BEGIN Records

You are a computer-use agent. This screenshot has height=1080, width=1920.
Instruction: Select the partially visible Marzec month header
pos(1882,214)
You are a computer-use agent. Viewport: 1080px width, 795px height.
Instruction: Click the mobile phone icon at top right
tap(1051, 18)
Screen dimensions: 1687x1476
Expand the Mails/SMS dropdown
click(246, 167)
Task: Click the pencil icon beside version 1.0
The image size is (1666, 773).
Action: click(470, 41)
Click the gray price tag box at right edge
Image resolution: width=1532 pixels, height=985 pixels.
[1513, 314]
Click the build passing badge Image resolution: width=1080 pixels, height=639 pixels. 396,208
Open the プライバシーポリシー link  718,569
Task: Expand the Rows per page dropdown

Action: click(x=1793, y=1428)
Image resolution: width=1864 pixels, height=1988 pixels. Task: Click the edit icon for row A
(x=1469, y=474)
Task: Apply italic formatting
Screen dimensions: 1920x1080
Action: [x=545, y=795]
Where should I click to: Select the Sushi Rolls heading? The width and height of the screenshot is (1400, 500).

END Records

» **Given request**:
Write out the stretch of the listing from the line containing "Image resolution: width=1864" through the end of the listing, copying every line without changes.

» **Solution for this exercise**:
Image resolution: width=1864 pixels, height=1988 pixels. Task: Click the edit icon for row A
(x=1469, y=474)
Task: Apply italic formatting
Screen dimensions: 1920x1080
Action: [x=545, y=795]
Where should I click to: Select the Sushi Rolls heading? The width and height of the screenshot is (1400, 500).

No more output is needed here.